The Arctic air masses, which have been causing very low temperatures in the USA and Canada since Christmas, also flowed over the Great Lakes, the large lakes in the border region between the USA and Canada, last week and produced a very considerable lake effect snowfall. In Erie, a small town in Pennsylvania, 86cm of snow fell on Christmas Day. Within two days, it became 1.5m with snowfall rates of 3-5cm per hour - a new record. On New Year's Eve there was another 30cm.
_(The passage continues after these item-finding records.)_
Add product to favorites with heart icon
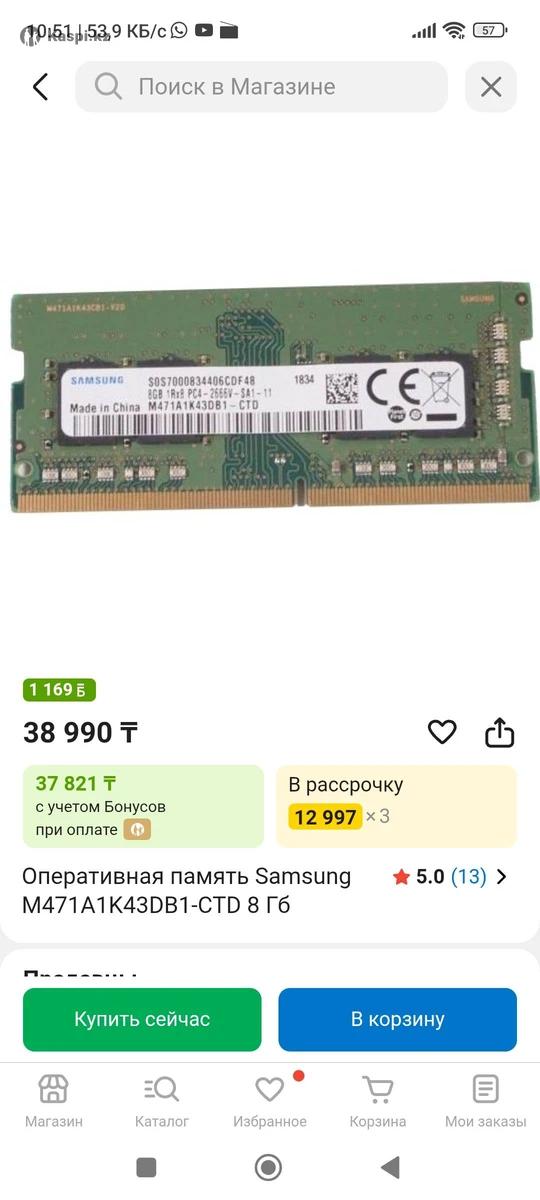 coord(442,733)
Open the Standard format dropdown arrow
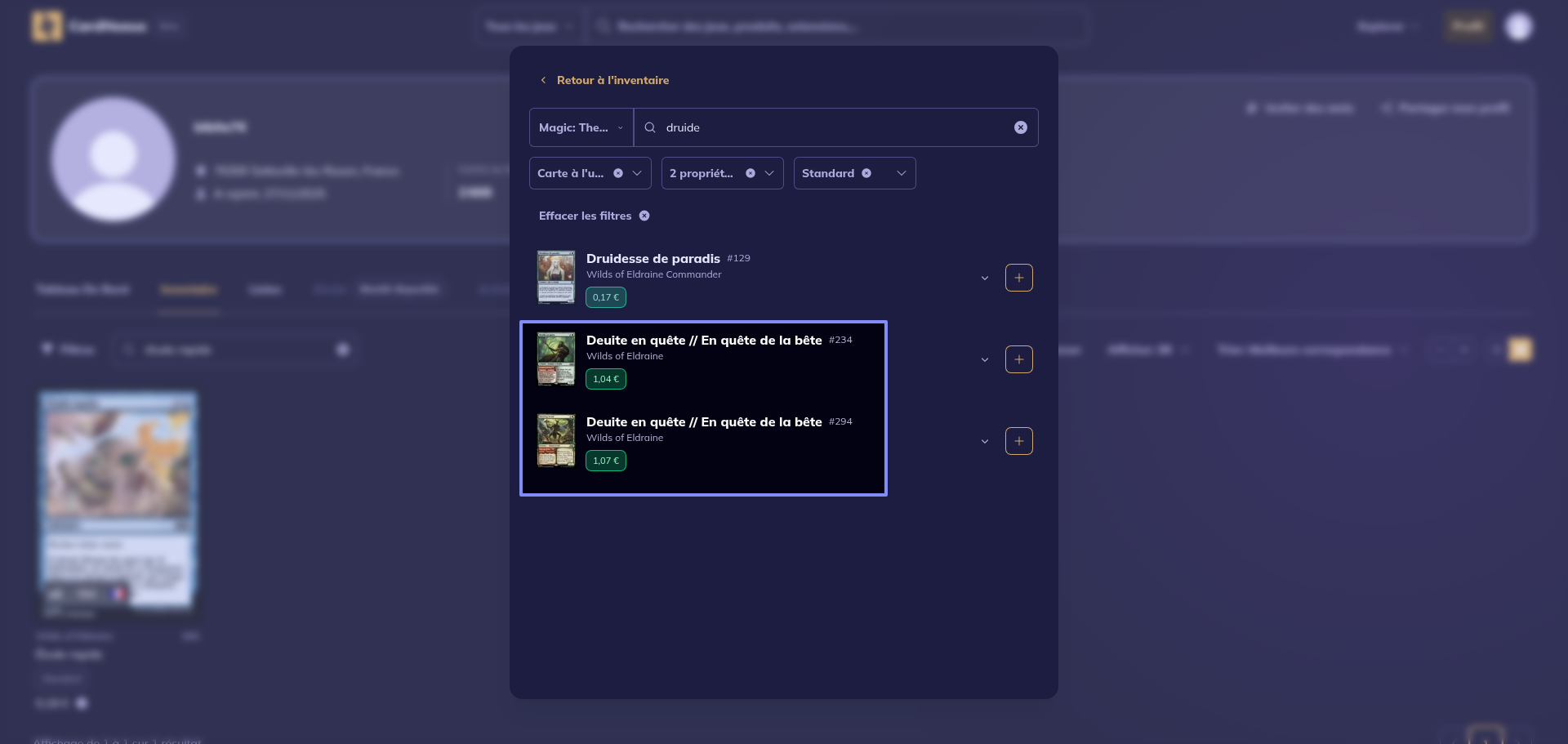This screenshot has height=744, width=1568. pos(901,173)
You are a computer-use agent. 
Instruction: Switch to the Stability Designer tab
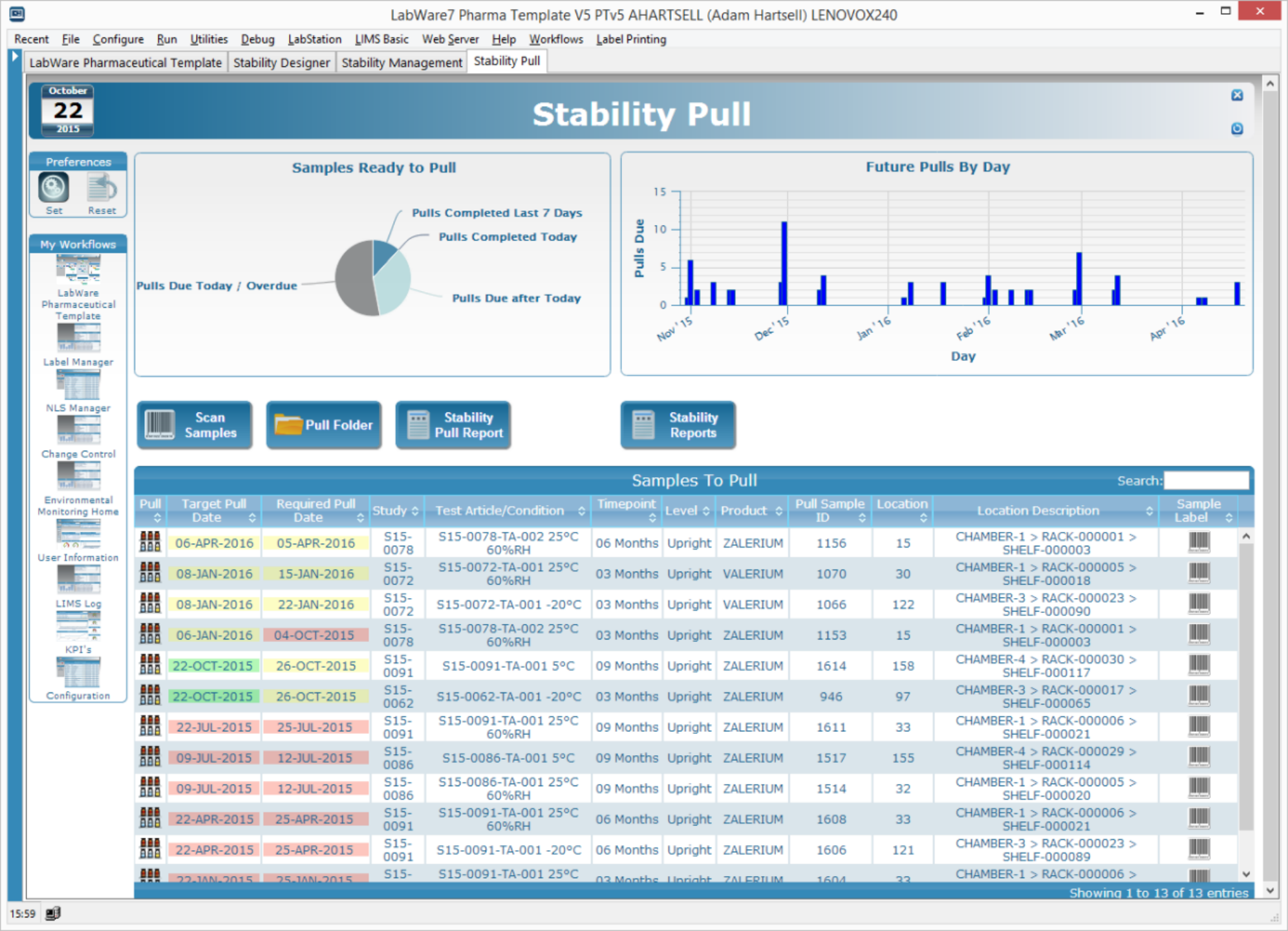click(x=281, y=63)

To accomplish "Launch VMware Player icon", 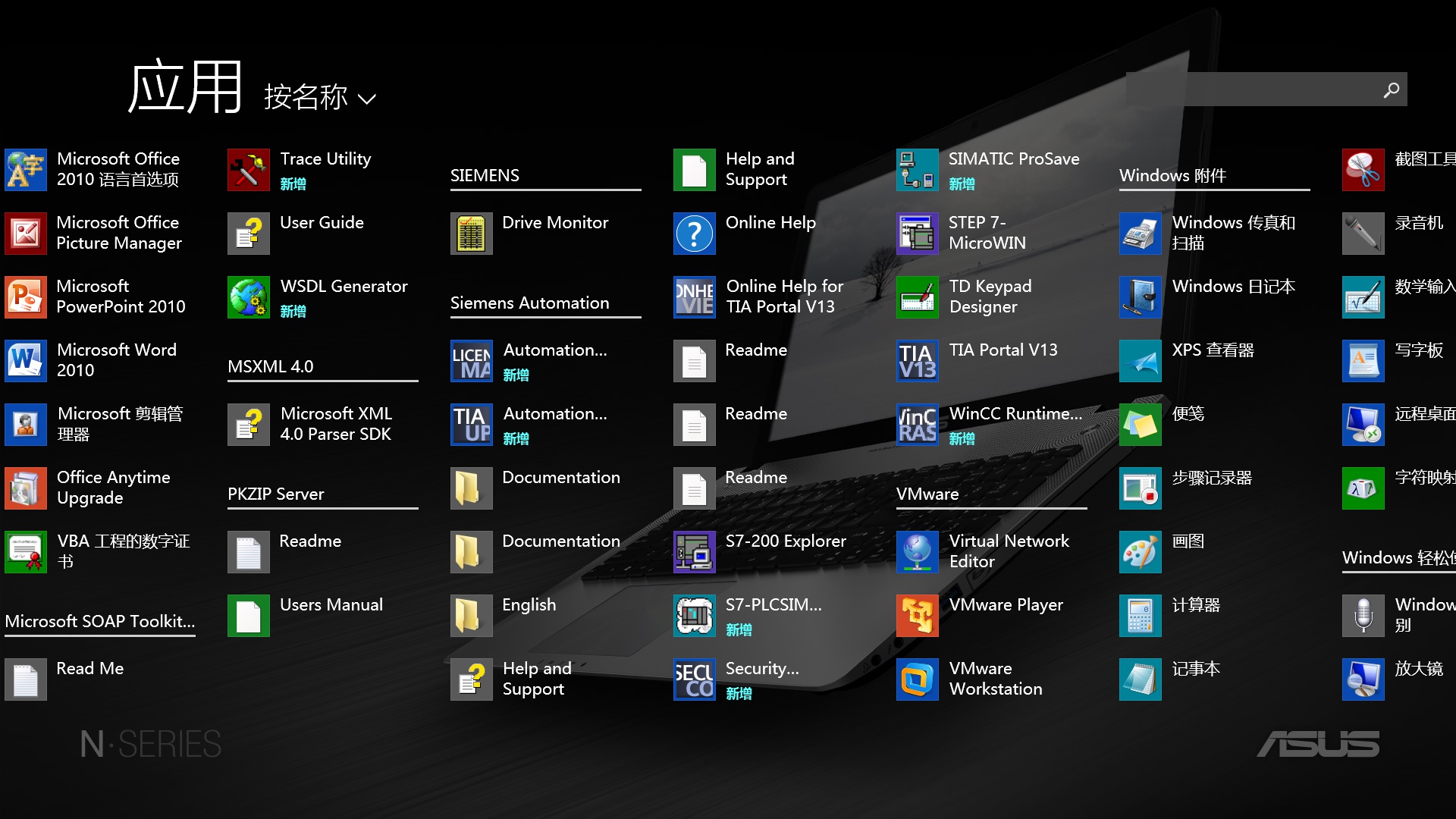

Erie is located east of Lake Erie, one of the 5 Great Lakes, and a stationary lake-effect cloud band spectacularly dumped the moisture that had accumulated on its way across Erie and the other lakes. The police asked the residents of Erie to stay in their homes and to dig out the hydrants if they could no longer be seen. If the hydrants are snowed in, the fire department has a hard time in an emergency.

Lake effect snow forms when cold (in this case very cold) air flows over relatively warm water. Due to the temperature difference, water evaporates into the colder air and warms it. The air rises (as it is now warmer than the air above) and the absorbed moisture condenses at altitude to form clouds. The clouds usually arrange themselves in stripes, the exact orientation of which depends on the wind direction and the geometry of the body of water. When the moist air reaches the shore, the moisture precipitates as snow. As a rule, it only snows a little over the water, if at all, as the necessary friction is lacking. As soon as the lakes freeze over, the lake effect is switched off, as the "warm" water is then missing.

Lake effect snow also occurs now and again on Lake Constance in a much less pronounced form. Japan owes its abundance of snow to the "ocean effect", which works on the same principle and is intensified there by the topography. On the Great Lakes, the snowy cloud bands can sometimes move from one lake to the next (although the sequence does not match the one sung about in "Wreck of the Edmund Fitzgerald" for storms and shipwrecks *) and then dump all the accumulated snow at once, as in this case in Erie.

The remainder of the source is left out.